Rising to the Occasion

Yeast varieties and labels can be confusing. Patricia Hughey, of Philadelphia, wondered about the difference between regular active yeast and instant yeast, and how to go about substituting one type for the other.

Regular active yeast needs to be activated—or proofed—before use, since it tends to have a lot of dead cells around the outside of the yeast granules. The proofing is done by dissolving it in warm water; a typical ¼-ounce packet of yeast should be dissolved in ¼ cup of 100°F to 115°F water for about 10 minutes. If the mixture bubbles, the yeast is viable and ready to be used in your recipe. Instant yeast (also called rapid-rise, fast-acting or bread machine yeast) is more potent and doesn’t require proofing. It can be added directly to dough ingredients during the mixing. Active dry and instant yeasts can be substituted one for one. Just keep in mind that active yeast is slower than instant when it comes to dough rising, but will eventually rise just as much as instant yeast by the end of a long rise (2 to 3 hours). For recipes that call for a shorter rise, dough made with active yeast might require an extra 15 or 20 minutes to double in size. And regardless of the variety of yeast, it’s always best to refrigerate it; it’s a living organism that can expire.

One Bay at a Time

After watching a friend cook with fresh bay leaves plucked from the tree growing in his garden, Daniel Moerman, of Ann Arbor, Michigan, wondered whether there is a meaningful difference between fresh and dried bay leaves, as well as whether the variety matters when it comes to bay leaves’ flavor.

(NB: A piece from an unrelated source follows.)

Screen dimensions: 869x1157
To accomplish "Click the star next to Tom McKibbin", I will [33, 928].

To sort this out, we compared three types of bay leaves: fresh bay laurel (the variety typically found in plastic containers in the produce section of the supermarket), dried Turkish bay (a type commonly sold jarred in the spice aisle, along with dried California bay leaves) and dried Indian bay (in the U.S., available mostly at Indian grocery shops). We immediately noticed a difference in aroma. The dried Turkish bay had an earthy, peppery scent; the dried Indian bay smelled sweeter, with strong notes of cinnamon and clove; and the fresh bay was almost pungent, with notes of pine and mint. We then used each to season a batch of plain long-grain white rice, adding the bay to the cooking water. The dried Turkish bay lent a subtle peppery finish, while the Indian was more floral and delicate. The fresh bay was easily the most prominent, giving the rice a striking eucalyptus-like flavor. Turns out, drying weakens the flavorful and aromatic oils in bay. This merits care when cooking with fresh bay—too much can easily overpower a dish. If substituting fresh bay leaves for dried, use half what the recipe calls for (or use smaller leaves). And if you’re using them in long-cooking stews and soups, remove them midway through cooking to prevent the flavor from becoming too strong.

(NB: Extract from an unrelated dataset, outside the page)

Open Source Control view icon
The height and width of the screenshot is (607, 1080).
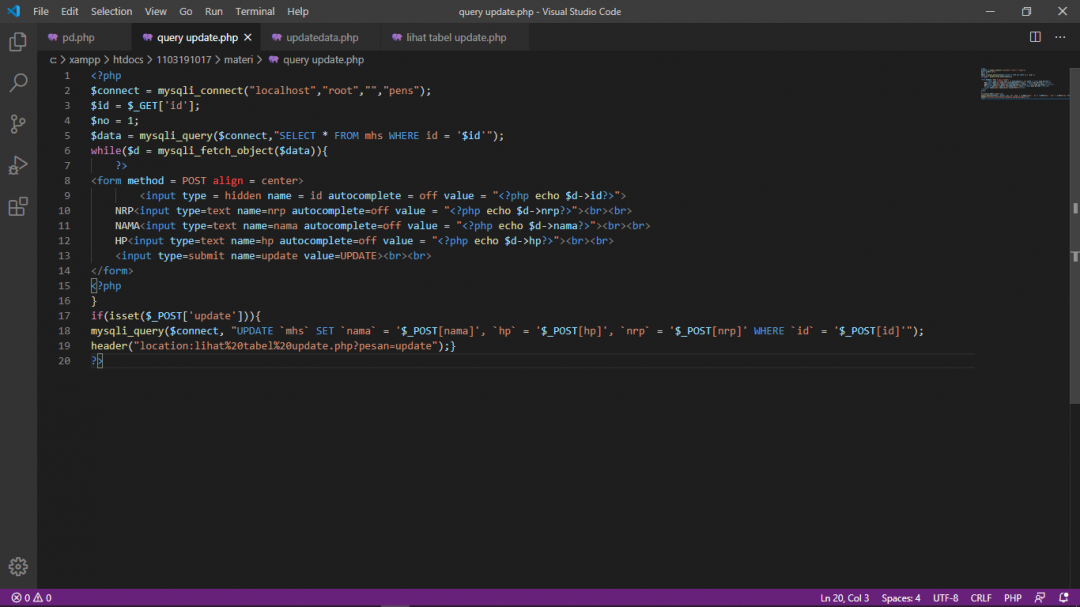[18, 124]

Looking for Shortcuts on the Breadcrumb Trail

Janet England, of Brighton, Massachusetts, expressed frustration that many recipes calling for breadcrumbs don’t specify variety. She wanted to know the difference between fresh breadcrumbs, dried breadcrumbs and Japanese-style panko, and whether there might be a one-size-fits-all solution for using them.

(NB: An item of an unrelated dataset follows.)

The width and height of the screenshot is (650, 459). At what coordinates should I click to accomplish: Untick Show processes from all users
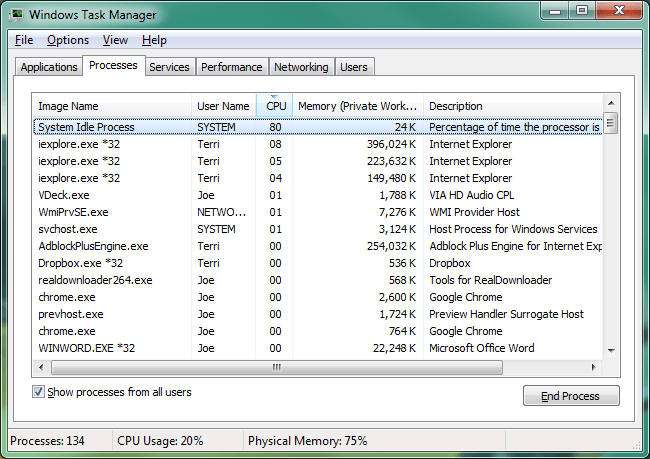point(38,392)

Fresh breadcrumbs are exactly what they sound like—fresh or lightly stale bread ground to fine crumbs. They are an excellent binder in meatballs, retaining moisture and creating a delicate texture. Dried breadcrumbs—particularly purchased—have a fine, powdery texture and have been completely dehydrated. They are good for adding texture, to coatings and toppings. Japanese panko breadcrumbs are dry, coarse and fluffy. The variety of panko most common in the U.S. is made from crustless white bread. It is larger than standard dried breadcrumbs and has a lighter, crunchier texture. It is our go-to all-purpose breadcrumb. Panko is unseasoned, making it versatile. And thanks to its larger crumb, it’s both crispier and sturdier. We use it to bread fish, chicken and crab cakes. We also sprinkle it over pasta to add crunch (toast it in a skillet first with a bit of olive oil). If a recipe calls for dry fine breadcrumbs, panko can be converted. Spread 2 cups panko on a rimmed baking sheet and toast in a 325°F oven until light golden brown (12 to 15 minutes). Cool completely before grinding them until fine in a food processor (seasonings can be added, too). But panko is not a good substitute for fresh breadcrumbs; those are best made as needed (keep leftover bread and loaf ends in the freezer for this).